Re: memory allocation ; postgresql-8.0

"Kavan, Dan (IMS)" <KavanD@xxxxxxxxxx> · Thu, 12 May 2005 11:10:00 -0400

Hi Scott,

Thanks again for all your tips.

If I knock the buffer size down to 65,536 (still higher than what you
are recommending)  then my shmmax becomes:
256,000 + 550,292,685 (65536*8396.8) + 1,454,100 = 552,002,785  

That will leave me with 3.5 GB of free memory for the system & work
memory to use.
Will those free system resources ever get used with a 10 million record,
10 GB database?

If I go with 65,536 as my buffer size, Would having the SHMMAX set to 1
GB on my sysctl.conf system parameters allow me to run two seperate
instances of postgresql on 2 seperate ports?

~DjK

-----Original Message-----
From: Scott Marlowe [mailto:smarlowe@xxxxxxxxxxxxxxxxx] 
Sent: Friday, May 06, 2005 3:31 PM
To: Kavan, Dan (IMS)
Subject: RE: [ADMIN] memory allocation ; postgresql-8.0

On Fri, 2005-05-06 at 14:12, Kavan, Dan (IMS) wrote:
> <Scott>Unless you routinely actually handle data sets that are 1.9 
> gigabytes in size, it's probably not a great idea. <Dj>I knew I 
> wouldn't be that easy. ;) We have a database going on here(in a couple

> weeks) that will handle 10
> million records.   I'm not sure how to measure if that means I will or
> won't have 1.9 GB in datasets.  Right now, most of my memory shows up 
> as free (top) and I have 4GB of swap, virtual memory, that hasn't been

> tapped, yet.  I put a copy of what I have in sysctl.conf and 
> postgresql.conf below ( the memory section )

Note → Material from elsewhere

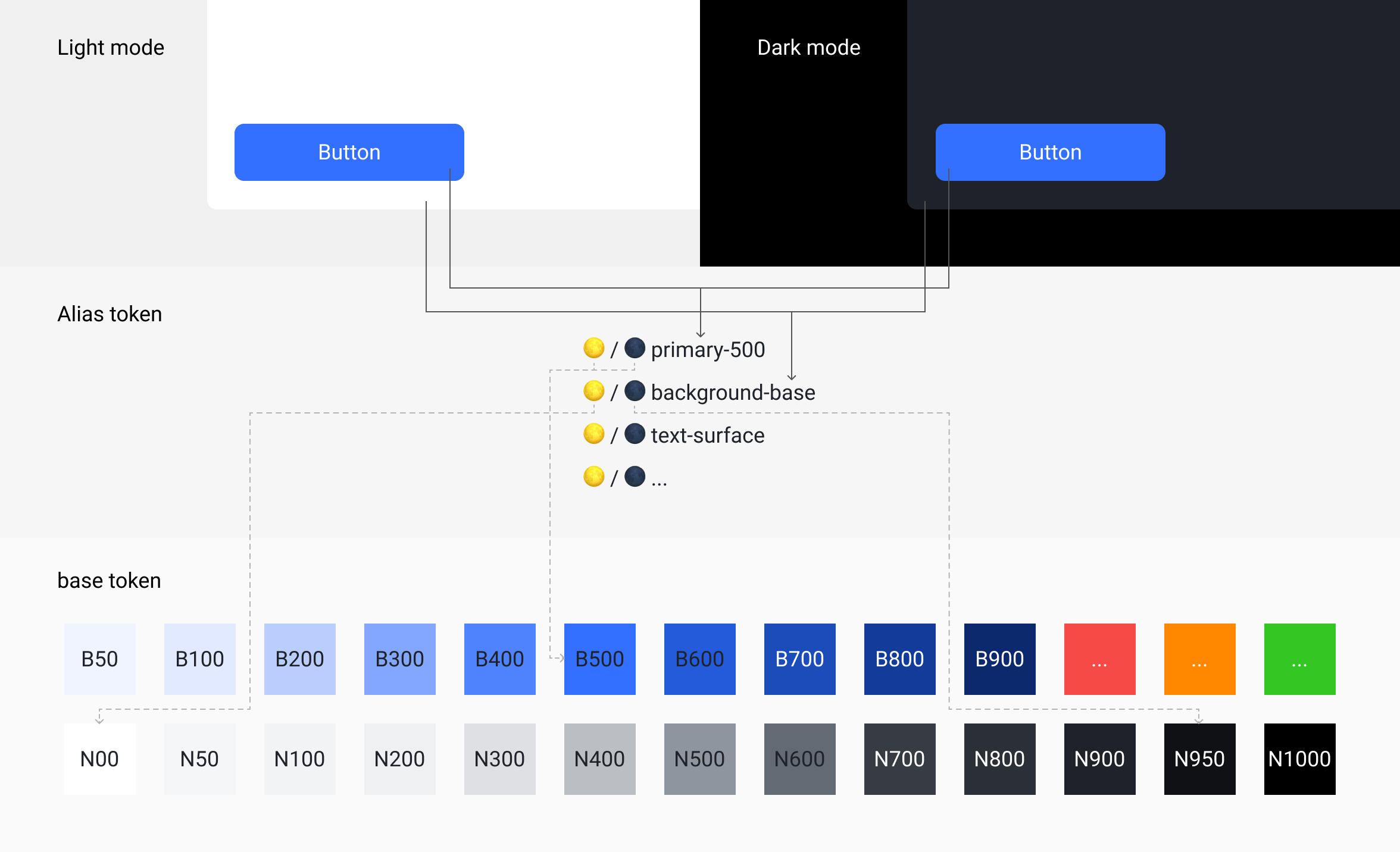Click the sun icon beside background-base

point(593,391)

Well, the only way you'll really know is when you have 10,000,000
records and start working with them.  You might want to create a test
data set and see how it runs on your setup with varying amounts of
buffers allocated to postgresql. I'd bet that in most circumstances,
you'll find 10,000 buffers, at most 20,000 buffers working best for you.

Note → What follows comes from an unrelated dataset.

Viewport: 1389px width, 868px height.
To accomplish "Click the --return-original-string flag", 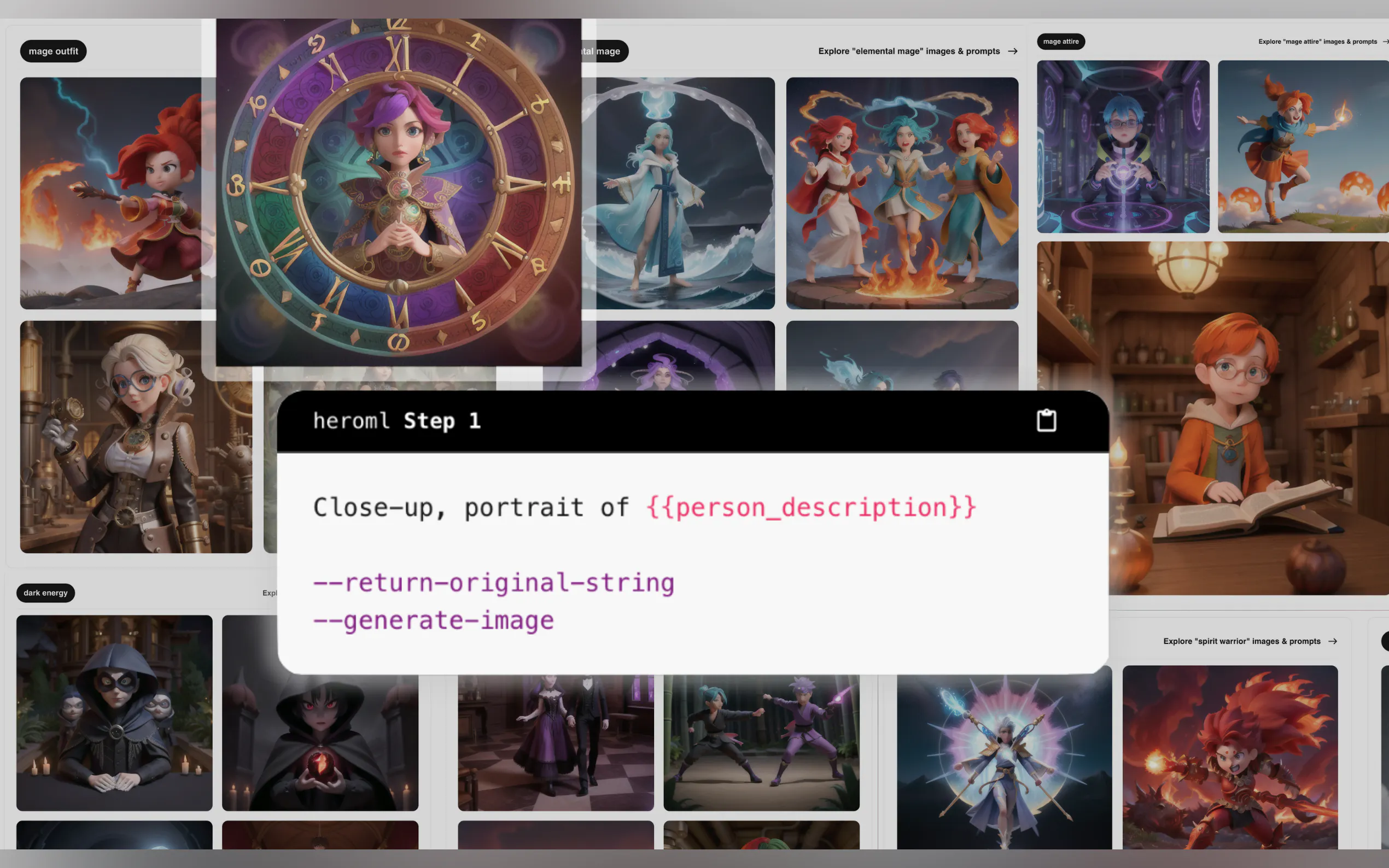I will click(494, 583).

> <Scott>PostgreSQL doesn't really cache data in the classical sense.  
> All the data stored in its internal buffers is tossed away when the 
> last backend referencing said material stops referencing it. 
> <Dj>That's the reason why I leave the remaining 2GB of memory to the 
> system.

But, keep in mind, that reduces the amount of space the kernel now has
to play with, as well as the memory left for sorts (sort_mem in <8.0,
working_mem in 8.0).  It's all about tradeoffs.  1.9gig for pgsql is
usually a bit much, but not always.

> <Scott>Plus, there's a fair bit of overhead to managing such a large 
> data set, and, until 8.0, the algorithms for doing so with efficiency 
> weren't a part of PostgreSQL. <Dj>Besides full vacuuming and backups 
> what kind of maintenance is involved in managing a  database with 10 
> million records?

That's not the ovrehead I'm talking about. I mean the CPU overhead from
maintaining that large list of buffers and searching them each time you
access a buffer.  Again, 8.0 is better at it than <8.0

> <Scott>While some future version might incorporate genuine caching 
> that could utilize all that memory, for now, one is still better off 
> giving postgresql about 250 megabytes max and letting the kernel use 
> the rest for caching. <Dj>Does that logic scale to a 10 GB database 
> with 10 million records and 2 other small databases all with 10-20 
> simultaneous users doing queries?

It does for 7.4 and before, which really didn't handle large internal
buffers all that efficiently.  8.0 is an unknown to me in that area.

> 
> <Dj>
> #my startup script includes
> sysctl -w vm.overcommit_memory=2

Keep in mind that according to recent postings I've seen in the kernel
mailing list and the pgsql mailing lists, the vm.overcommit settings are
sometimes ignored, and the oom killer still stalks the night and kills
processes that are memory hogs.  IF postgresql is set to use 1.9 gig
shared memory, it's likely to be the first victim should the oom killer
come out to play.

> shared_buffers = 230000		# min 16, at least
max_connections*2,
> 8KB each was 65536
> work_mem = 1024		# min 64, size in KB

I'd increase our work mem to 16384 or so.  Depends on how many parallel
clients you're likely to have.   You want to allow sorts to happen in
memory when possible, but you don't want to starve the other processes
for memory or you'll get a swap storm.

> max_fsm_pages = 30000		# min max_fsm_relations*16, 6 bytes each
> max_fsm_relations = 1500	# min 100, ~50 bytes each

You'll likely want these larger too.  With a hard working large
database, 100,000 / 10000 are not unusual settings for the fsm settings.